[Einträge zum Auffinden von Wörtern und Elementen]
┏━━

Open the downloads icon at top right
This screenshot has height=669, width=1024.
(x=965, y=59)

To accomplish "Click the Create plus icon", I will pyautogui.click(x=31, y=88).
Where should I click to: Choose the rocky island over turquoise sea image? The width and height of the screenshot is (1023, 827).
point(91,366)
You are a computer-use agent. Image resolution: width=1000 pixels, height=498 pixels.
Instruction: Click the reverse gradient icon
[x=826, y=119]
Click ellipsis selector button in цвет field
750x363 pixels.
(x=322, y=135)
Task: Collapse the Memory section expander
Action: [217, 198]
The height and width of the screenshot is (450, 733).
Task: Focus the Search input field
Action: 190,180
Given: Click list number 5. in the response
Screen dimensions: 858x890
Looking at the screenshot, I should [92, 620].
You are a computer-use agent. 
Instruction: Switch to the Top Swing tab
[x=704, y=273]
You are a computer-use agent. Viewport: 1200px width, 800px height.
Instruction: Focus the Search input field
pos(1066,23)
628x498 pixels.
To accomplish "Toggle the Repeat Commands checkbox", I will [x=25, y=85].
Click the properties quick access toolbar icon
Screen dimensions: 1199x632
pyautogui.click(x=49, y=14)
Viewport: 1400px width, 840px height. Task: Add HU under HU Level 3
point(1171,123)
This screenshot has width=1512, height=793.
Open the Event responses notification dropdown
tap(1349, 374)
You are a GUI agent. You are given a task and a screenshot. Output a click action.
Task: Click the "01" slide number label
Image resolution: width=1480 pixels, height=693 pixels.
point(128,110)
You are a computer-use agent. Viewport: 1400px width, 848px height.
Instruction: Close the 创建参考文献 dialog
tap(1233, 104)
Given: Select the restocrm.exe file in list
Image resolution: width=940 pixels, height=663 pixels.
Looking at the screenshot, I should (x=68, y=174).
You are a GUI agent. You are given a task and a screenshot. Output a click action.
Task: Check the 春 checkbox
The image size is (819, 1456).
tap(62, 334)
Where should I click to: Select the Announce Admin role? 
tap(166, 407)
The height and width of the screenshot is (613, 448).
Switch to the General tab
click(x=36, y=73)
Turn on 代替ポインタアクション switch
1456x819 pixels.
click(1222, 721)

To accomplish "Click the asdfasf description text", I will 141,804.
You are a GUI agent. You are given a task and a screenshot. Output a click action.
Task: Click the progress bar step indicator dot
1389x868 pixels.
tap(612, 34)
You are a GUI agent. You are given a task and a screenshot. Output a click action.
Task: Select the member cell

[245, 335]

┗━━

● **Aufgabenstellung**
Gib alles von der Zeile mit „Given: Click list number 5. in the response“ bis hinunter zur Zeile mit „point(1171,123)“ unverändert wieder. Beide Zeilen gehören dazu.

● **Ergebnis**
Given: Click list number 5. in the response
Screen dimensions: 858x890
Looking at the screenshot, I should [92, 620].
You are a computer-use agent. 
Instruction: Switch to the Top Swing tab
[x=704, y=273]
You are a computer-use agent. Viewport: 1200px width, 800px height.
Instruction: Focus the Search input field
pos(1066,23)
628x498 pixels.
To accomplish "Toggle the Repeat Commands checkbox", I will [x=25, y=85].
Click the properties quick access toolbar icon
Screen dimensions: 1199x632
pyautogui.click(x=49, y=14)
Viewport: 1400px width, 840px height. Task: Add HU under HU Level 3
point(1171,123)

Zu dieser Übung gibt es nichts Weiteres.